Records from a collection:
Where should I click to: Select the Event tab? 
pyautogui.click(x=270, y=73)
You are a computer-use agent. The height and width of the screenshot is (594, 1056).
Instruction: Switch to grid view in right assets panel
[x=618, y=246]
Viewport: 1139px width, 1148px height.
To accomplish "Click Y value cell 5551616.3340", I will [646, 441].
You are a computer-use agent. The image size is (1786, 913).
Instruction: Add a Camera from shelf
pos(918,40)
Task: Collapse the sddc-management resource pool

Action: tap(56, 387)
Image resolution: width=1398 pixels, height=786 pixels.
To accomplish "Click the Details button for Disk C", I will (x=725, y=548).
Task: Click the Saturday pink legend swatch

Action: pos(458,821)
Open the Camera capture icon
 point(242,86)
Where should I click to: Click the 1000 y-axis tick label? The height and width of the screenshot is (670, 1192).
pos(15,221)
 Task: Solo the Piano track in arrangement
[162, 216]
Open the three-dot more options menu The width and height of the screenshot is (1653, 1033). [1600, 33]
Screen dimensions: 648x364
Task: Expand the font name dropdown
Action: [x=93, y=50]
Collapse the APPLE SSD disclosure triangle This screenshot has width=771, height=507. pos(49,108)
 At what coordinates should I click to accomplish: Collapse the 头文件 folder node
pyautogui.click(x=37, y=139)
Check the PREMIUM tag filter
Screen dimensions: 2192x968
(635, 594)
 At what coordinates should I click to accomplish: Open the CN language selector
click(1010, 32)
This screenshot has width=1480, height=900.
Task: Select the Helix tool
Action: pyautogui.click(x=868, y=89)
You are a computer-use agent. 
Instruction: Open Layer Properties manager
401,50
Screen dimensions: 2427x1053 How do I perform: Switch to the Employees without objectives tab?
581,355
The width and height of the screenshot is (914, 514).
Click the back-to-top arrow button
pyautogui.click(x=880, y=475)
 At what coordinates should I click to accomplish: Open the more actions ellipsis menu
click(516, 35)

> _WORK INSTRUCTIONS_: Word for word, copy out all of the data shown above.

> _THE ANSWER_:
Where should I click to: Select the Event tab? 
pyautogui.click(x=270, y=73)
You are a computer-use agent. The height and width of the screenshot is (594, 1056).
Instruction: Switch to grid view in right assets panel
[x=618, y=246]
Viewport: 1139px width, 1148px height.
To accomplish "Click Y value cell 5551616.3340", I will [646, 441].
You are a computer-use agent. The image size is (1786, 913).
Instruction: Add a Camera from shelf
pos(918,40)
Task: Collapse the sddc-management resource pool

Action: tap(56, 387)
Image resolution: width=1398 pixels, height=786 pixels.
To accomplish "Click the Details button for Disk C", I will (x=725, y=548).
Task: Click the Saturday pink legend swatch

Action: pos(458,821)
Open the Camera capture icon
 point(242,86)
Where should I click to: Click the 1000 y-axis tick label? The height and width of the screenshot is (670, 1192).
pos(15,221)
 Task: Solo the Piano track in arrangement
[162, 216]
Open the three-dot more options menu The width and height of the screenshot is (1653, 1033). [1600, 33]
Screen dimensions: 648x364
Task: Expand the font name dropdown
Action: [x=93, y=50]
Collapse the APPLE SSD disclosure triangle This screenshot has width=771, height=507. pos(49,108)
 At what coordinates should I click to accomplish: Collapse the 头文件 folder node
pyautogui.click(x=37, y=139)
Check the PREMIUM tag filter
Screen dimensions: 2192x968
(635, 594)
 At what coordinates should I click to accomplish: Open the CN language selector
click(1010, 32)
This screenshot has width=1480, height=900.
Task: Select the Helix tool
Action: pyautogui.click(x=868, y=89)
You are a computer-use agent. 
Instruction: Open Layer Properties manager
401,50
Screen dimensions: 2427x1053 How do I perform: Switch to the Employees without objectives tab?
581,355
The width and height of the screenshot is (914, 514).
Click the back-to-top arrow button
pyautogui.click(x=880, y=475)
 At what coordinates should I click to accomplish: Open the more actions ellipsis menu
click(516, 35)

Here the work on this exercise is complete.